* **Activity**:
Copy out all the records exactly.

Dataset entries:
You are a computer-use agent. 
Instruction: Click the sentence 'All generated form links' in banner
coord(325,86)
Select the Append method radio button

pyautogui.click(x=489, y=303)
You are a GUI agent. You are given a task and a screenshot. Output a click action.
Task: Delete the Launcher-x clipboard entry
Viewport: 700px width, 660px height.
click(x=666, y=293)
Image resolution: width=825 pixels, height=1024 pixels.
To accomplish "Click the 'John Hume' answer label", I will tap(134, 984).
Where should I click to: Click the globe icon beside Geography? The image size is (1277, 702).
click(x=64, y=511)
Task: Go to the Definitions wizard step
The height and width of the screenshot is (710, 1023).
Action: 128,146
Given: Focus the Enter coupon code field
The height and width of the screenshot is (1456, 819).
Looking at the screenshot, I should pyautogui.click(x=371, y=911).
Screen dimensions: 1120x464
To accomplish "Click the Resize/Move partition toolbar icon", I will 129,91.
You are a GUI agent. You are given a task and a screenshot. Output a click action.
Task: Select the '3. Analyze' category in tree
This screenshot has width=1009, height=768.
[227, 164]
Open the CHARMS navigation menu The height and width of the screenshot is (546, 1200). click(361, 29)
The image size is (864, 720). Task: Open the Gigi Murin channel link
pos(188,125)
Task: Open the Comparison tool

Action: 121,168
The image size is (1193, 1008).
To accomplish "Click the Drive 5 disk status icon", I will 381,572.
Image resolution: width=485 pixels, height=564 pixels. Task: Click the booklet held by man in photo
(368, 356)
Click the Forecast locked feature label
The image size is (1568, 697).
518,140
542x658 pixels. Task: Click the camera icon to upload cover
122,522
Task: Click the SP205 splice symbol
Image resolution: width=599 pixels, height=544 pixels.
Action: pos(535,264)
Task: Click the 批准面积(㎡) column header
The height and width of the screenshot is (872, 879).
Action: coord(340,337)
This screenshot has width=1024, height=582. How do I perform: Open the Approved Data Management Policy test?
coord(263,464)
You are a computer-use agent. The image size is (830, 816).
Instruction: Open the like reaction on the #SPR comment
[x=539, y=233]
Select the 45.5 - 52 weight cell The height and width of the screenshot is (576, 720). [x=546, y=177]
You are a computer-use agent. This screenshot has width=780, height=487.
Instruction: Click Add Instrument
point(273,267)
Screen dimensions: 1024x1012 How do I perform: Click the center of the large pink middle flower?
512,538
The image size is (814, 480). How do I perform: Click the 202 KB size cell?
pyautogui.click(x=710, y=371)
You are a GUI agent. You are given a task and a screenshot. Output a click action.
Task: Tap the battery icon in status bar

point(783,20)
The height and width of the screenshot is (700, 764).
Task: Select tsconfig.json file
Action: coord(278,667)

* **Answer box**:
You are a computer-use agent. 
Instruction: Click the sentence 'All generated form links' in banner
coord(325,86)
Select the Append method radio button

pyautogui.click(x=489, y=303)
You are a GUI agent. You are given a task and a screenshot. Output a click action.
Task: Delete the Launcher-x clipboard entry
Viewport: 700px width, 660px height.
click(x=666, y=293)
Image resolution: width=825 pixels, height=1024 pixels.
To accomplish "Click the 'John Hume' answer label", I will tap(134, 984).
Where should I click to: Click the globe icon beside Geography? The image size is (1277, 702).
click(x=64, y=511)
Task: Go to the Definitions wizard step
The height and width of the screenshot is (710, 1023).
Action: 128,146
Given: Focus the Enter coupon code field
The height and width of the screenshot is (1456, 819).
Looking at the screenshot, I should pyautogui.click(x=371, y=911).
Screen dimensions: 1120x464
To accomplish "Click the Resize/Move partition toolbar icon", I will 129,91.
You are a GUI agent. You are given a task and a screenshot. Output a click action.
Task: Select the '3. Analyze' category in tree
This screenshot has width=1009, height=768.
[227, 164]
Open the CHARMS navigation menu The height and width of the screenshot is (546, 1200). click(361, 29)
The image size is (864, 720). Task: Open the Gigi Murin channel link
pos(188,125)
Task: Open the Comparison tool

Action: 121,168
The image size is (1193, 1008).
To accomplish "Click the Drive 5 disk status icon", I will 381,572.
Image resolution: width=485 pixels, height=564 pixels. Task: Click the booklet held by man in photo
(368, 356)
Click the Forecast locked feature label
The image size is (1568, 697).
518,140
542x658 pixels. Task: Click the camera icon to upload cover
122,522
Task: Click the SP205 splice symbol
Image resolution: width=599 pixels, height=544 pixels.
Action: pos(535,264)
Task: Click the 批准面积(㎡) column header
The height and width of the screenshot is (872, 879).
Action: coord(340,337)
This screenshot has width=1024, height=582. How do I perform: Open the Approved Data Management Policy test?
coord(263,464)
You are a computer-use agent. The image size is (830, 816).
Instruction: Open the like reaction on the #SPR comment
[x=539, y=233]
Select the 45.5 - 52 weight cell The height and width of the screenshot is (576, 720). [x=546, y=177]
You are a computer-use agent. This screenshot has width=780, height=487.
Instruction: Click Add Instrument
point(273,267)
Screen dimensions: 1024x1012 How do I perform: Click the center of the large pink middle flower?
512,538
The image size is (814, 480). How do I perform: Click the 202 KB size cell?
pyautogui.click(x=710, y=371)
You are a GUI agent. You are given a task and a screenshot. Output a click action.
Task: Tap the battery icon in status bar

point(783,20)
The height and width of the screenshot is (700, 764).
Task: Select tsconfig.json file
Action: coord(278,667)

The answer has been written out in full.